Objective: Multisystem proteinopathy type 3 (MSP3) is an inherited, pleiotropic degenerative disorder caused by a mutation in heterogeneous nuclear ribonucleoprotein A1 (hnRNPA1), which can affect the muscle, bone, and/or nervous system. This study aimed to determine detailed histopathological features and transcriptomic profile of HNRNPA1-mutated skeletal muscles to reveal the core pathomechanism of hereditary inclusion body myopathy (hIBM), a predominant phenotype of MSP3.

Methods: Histopathological analyses and RNA sequencing of HNRNPA1-mutated skeletal muscles harboring a c.940G > A (p.D314N) mutation (NM_031157) were performed, and the results were compared with those of HNRNPA1-unlinked hIBM and control muscle tissues.

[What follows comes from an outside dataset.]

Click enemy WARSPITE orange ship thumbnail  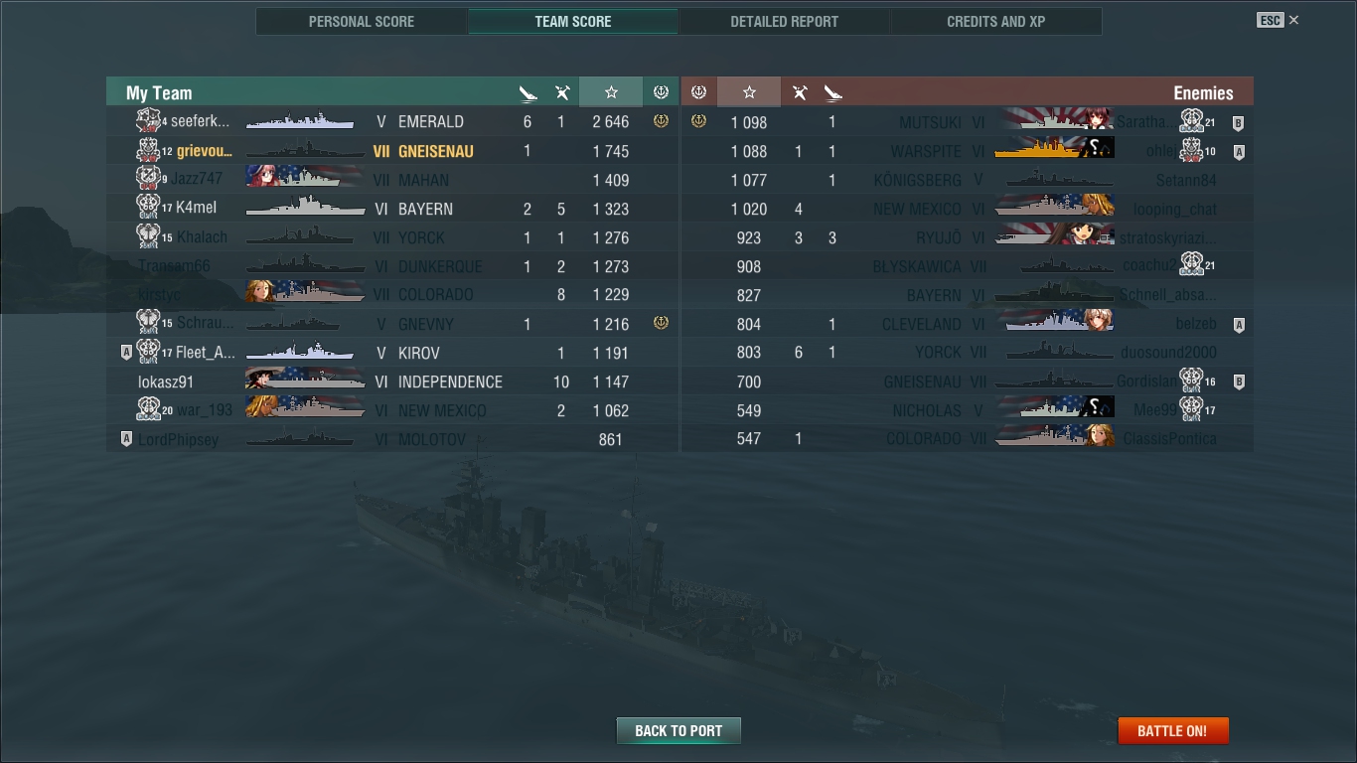[x=1053, y=150]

Results: RNA sequencing revealed aberrant alternative splicing events that predominantly occurred in myofibril components and mitochondrial respiratory complex. Enrichment analyses identified the nuclear pore complex (NPC) and nucleocytoplasmic transport as suppressed pathways. These two pathways were linked by the hub genes NUP50, NUP98, NUP153, NUP205, and RanBP2. In immunohistochemistry, these nucleoporin proteins (NUPs) were mislocalized to the cytoplasm and aggregated mostly with TAR DNA-binding protein 43 kDa and, to a lesser extent, with hnRNPA1. Based on ultrastructural observation, irregularly shaped myonuclei with deep invaginations were frequently observed in atrophic fibers, consistent with the disorganization of NPCs. Additionally, regarding the expression profiles of overall NUPs, reduced expression of NUP98, NUP153, and RanBP2 was shared with HNRNPA1-unlinked hIBMs.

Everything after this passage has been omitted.